A multicomponent fuzzy model was proposed for evaluating the energy efficiency of the chemical and power engineering processes of the drying of a dynamic multilayer mass of phosphorite pellets in a complex multistage chemical and power engineering system (roasting conveyor machine). The developed model includes a set of fuzzy component models for analyzing the chemical and power engineering processes of pellet drying corresponding to the results of the decomposition of these processes, a set of neuro-fuzzy production models for evaluating the energy efficiency of the individual stages of the chemical and power engineering processes of pellet drying, and a neuro-fuzzy production model of generalized evaluation of the energy efficiency of the chemical and power engineering process of pellet drying.
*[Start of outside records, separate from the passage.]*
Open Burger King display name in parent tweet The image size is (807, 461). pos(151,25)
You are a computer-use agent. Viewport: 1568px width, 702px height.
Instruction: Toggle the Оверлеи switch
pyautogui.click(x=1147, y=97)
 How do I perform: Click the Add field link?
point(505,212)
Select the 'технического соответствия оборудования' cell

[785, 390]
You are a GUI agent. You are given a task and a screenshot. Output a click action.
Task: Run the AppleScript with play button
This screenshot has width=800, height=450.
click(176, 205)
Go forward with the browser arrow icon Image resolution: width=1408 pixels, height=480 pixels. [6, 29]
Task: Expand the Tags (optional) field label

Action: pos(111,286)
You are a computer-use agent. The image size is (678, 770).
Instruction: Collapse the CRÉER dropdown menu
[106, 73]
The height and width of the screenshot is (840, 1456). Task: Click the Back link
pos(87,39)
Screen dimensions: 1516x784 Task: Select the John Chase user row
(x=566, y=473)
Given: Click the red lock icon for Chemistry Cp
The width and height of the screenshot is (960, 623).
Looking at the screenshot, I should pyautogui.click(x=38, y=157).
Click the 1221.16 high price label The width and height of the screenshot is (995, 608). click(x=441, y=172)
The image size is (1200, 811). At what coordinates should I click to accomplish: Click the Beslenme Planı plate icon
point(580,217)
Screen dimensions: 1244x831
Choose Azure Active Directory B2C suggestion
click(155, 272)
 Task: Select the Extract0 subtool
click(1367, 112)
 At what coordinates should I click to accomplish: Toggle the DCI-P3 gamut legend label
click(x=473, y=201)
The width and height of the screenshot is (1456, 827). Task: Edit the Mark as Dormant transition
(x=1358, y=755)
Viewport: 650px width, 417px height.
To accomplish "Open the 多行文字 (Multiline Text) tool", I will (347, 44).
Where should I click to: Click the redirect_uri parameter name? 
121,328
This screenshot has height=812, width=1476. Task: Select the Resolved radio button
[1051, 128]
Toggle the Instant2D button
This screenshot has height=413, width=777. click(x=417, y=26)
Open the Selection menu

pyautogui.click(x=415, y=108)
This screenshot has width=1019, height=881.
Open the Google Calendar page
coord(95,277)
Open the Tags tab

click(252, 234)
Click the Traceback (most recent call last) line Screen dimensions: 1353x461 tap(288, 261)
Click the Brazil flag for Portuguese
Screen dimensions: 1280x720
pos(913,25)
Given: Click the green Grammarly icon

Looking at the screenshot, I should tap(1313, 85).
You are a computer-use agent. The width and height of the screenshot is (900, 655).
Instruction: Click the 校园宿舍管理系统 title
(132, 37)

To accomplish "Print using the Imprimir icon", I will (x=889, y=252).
The use of the proposed model makes it possible to evaluate the energy efficiency of both the individual stages and, in general, the chemical and power engineering process of phosphorite pellet drying under conditions of uncertainty of their thermophysical characteristics and the processes themselves; to perform online structural adjustment and parametric adaptation of the model when the mode and chemical and power engineering process of pellet drying are changed; to perform online evaluation of the energy efficiency of the chemical and power engineering process of pellet drying; and to provide quality improvement and speed of decision making on optimization of the chemical and power engineering process of pellet drying to increase the energy efficiency of these processes.